# Grandparents leaving house to grandson



## Páid (22 Mar 2017)

My parents wish to leave their house to my son who is an infant. I don't know the current value of the house but I suspect it is somewhere in the region of €150,000 to €200,000.

What is the most tax efficient way to do this?


----------



## LS400 (22 Mar 2017)

I see that as hugely complicated, at lot would depend on their age, if the are still young, why not wait until later in their life to do this. It could be willed to you should anything happen to them with the understanding you would pass it along when he comes of age. 

In the meantime, Son is an infant, will be approx 20 years before he has any control over the use of this property. Renting, property tax etc.. What if it needs to be sold within this time frame, due to new legislation, other unforeseen circumstances within the next 20 years etc.


----------



## Thirsty (22 Mar 2017)

> What is the most tax efficient way to do this?


Leave it to you.


----------



## Páid (22 Mar 2017)

They are in their seventies and intend to live there until they die. I was thinking they should leave it to me and I would then pass it on to my son after a short time (a few months).


----------



## KOW (22 Mar 2017)

Would they be willing to will to you?
What would you do with the house should your parents pass?
Could you be causing problems for your son?
Policy and taxation will change and change again before your son may see any benefit.

A lovely gesture from your parents but be careful something good does not end up causing problems.


----------



## Páid (22 Mar 2017)

They are willing to will it to me on the understanding that I pass it on to my son. I have no problem doing that but the best way to do it is the question. I am married and have two step children along with an infant son. My wife and I have assets we wish to leave to the children but my parents house is separate to that.


----------



## SirMille (22 Mar 2017)

Setup a trust?


----------



## Thirsty (22 Mar 2017)

Think you might be making this more complicated than it needs to be.

Yr parents leave asset to you.

You can choose to sell asset & invest proceeds, or keep it & rent it out if thats an option.

You & yr wife write wills leaving said asset to yr son & xyz asset to her children.


----------



## Bronte (24 Mar 2017)

•••••

* PROBLEMS TO WORK ON *
1. Reproduce the forum thread word for word, starting at "They are in" and ending at "for your son?".
2. Summarize the forum thread in three sentences.

* DATA PROVIDED *
•••••

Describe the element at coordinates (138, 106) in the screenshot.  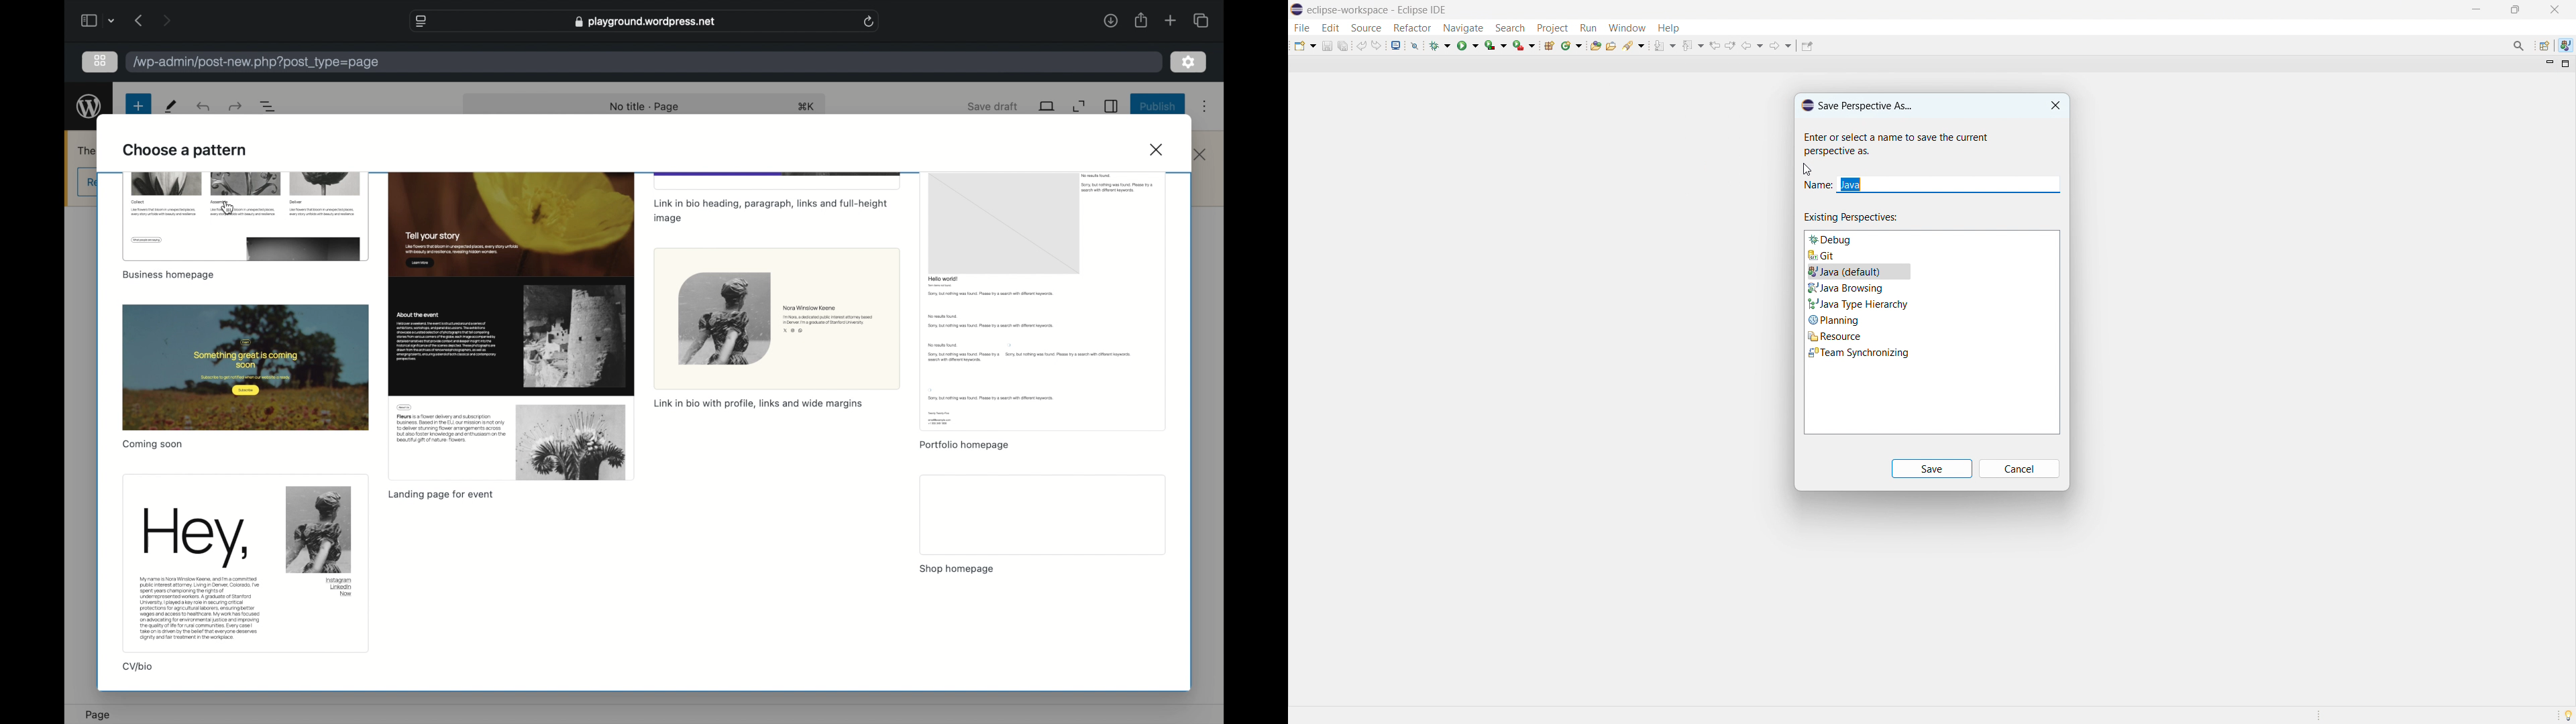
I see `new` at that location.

•••••

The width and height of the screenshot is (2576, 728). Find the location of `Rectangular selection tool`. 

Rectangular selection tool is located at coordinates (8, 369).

•••••

* PER-TASK ANSWERS *
1.
They are in their seventies and intend to live there until they die. I was thinking they should leave it to me and I would then pass it on to my son after a short time (a few months).


----------



## KOW (22 Mar 2017)

Would they be willing to will to you?
What would you do with the house should your parents pass?
Could you be causing problems for your son?

2. A poster asks for the most tax-efficient way for their parents, who are in their seventies, to leave their house to the poster's infant son. Replies warn that the arrangement could be complicated, since the son will have no control over the property for about 20 years, and policy and taxation may change in the meantime. Suggestions include the parents willing the house to the poster, who would later pass it on through a will, and setting up a trust.